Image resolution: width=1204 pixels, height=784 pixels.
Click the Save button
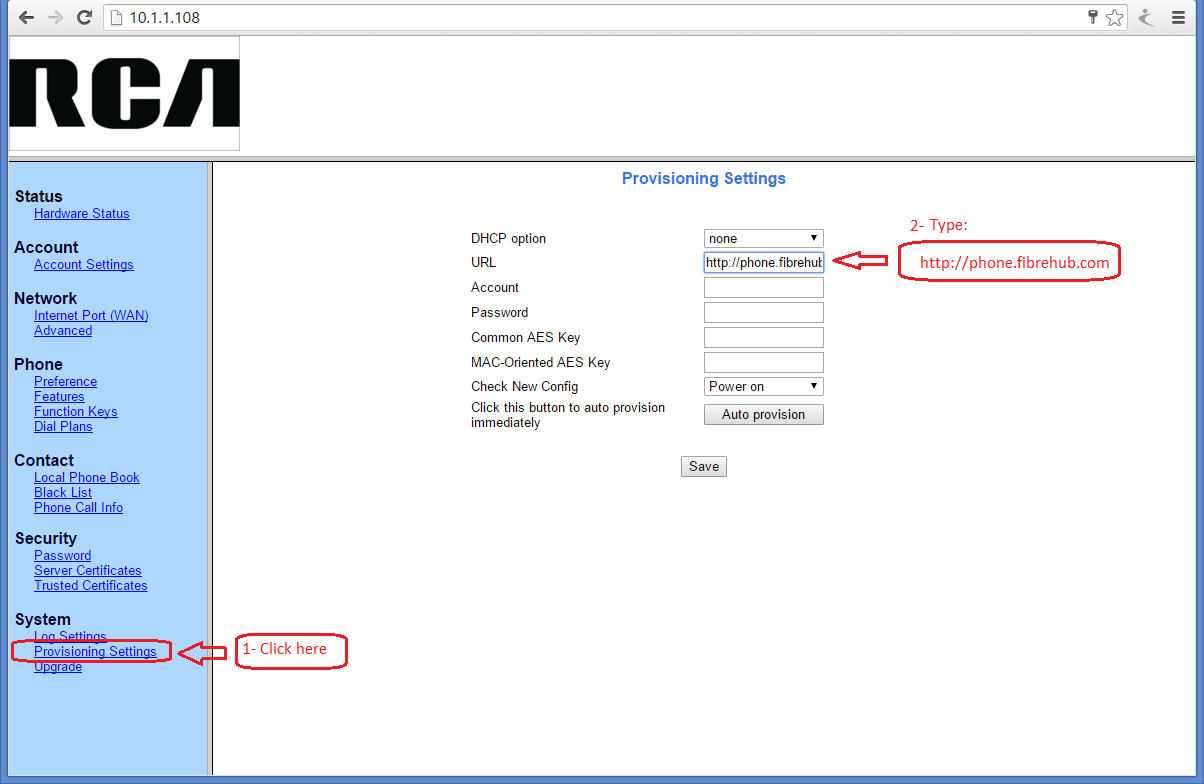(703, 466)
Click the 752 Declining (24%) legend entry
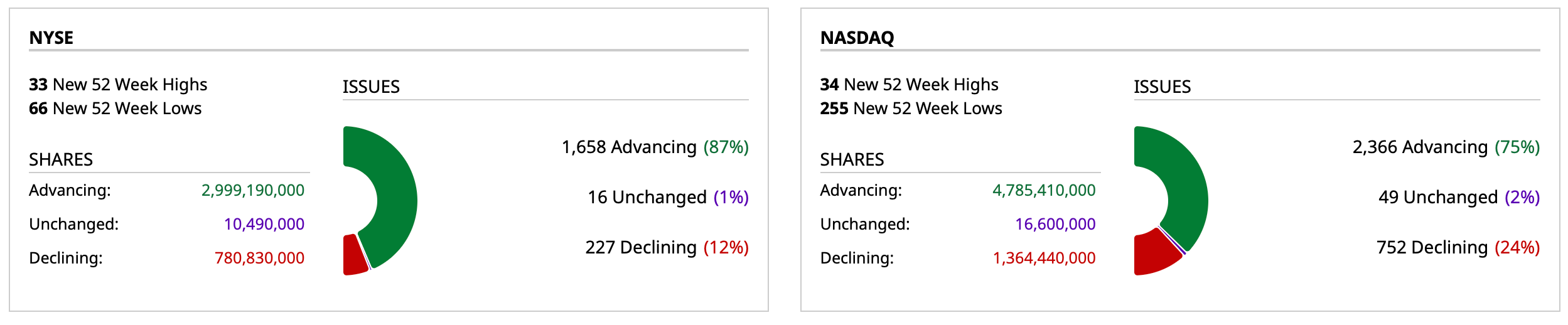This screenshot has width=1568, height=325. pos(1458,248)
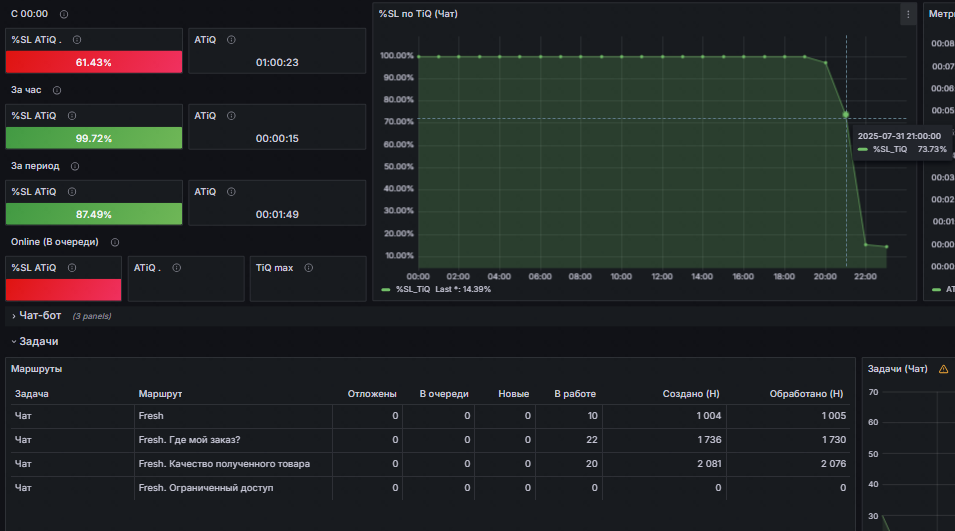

※ ※ ※

PROMPT | Show every line above that contains the word "Click". Case counts.

PROBLEM SOLUTION |
Click the Save button
Click the 752 Declining (24%) legend entry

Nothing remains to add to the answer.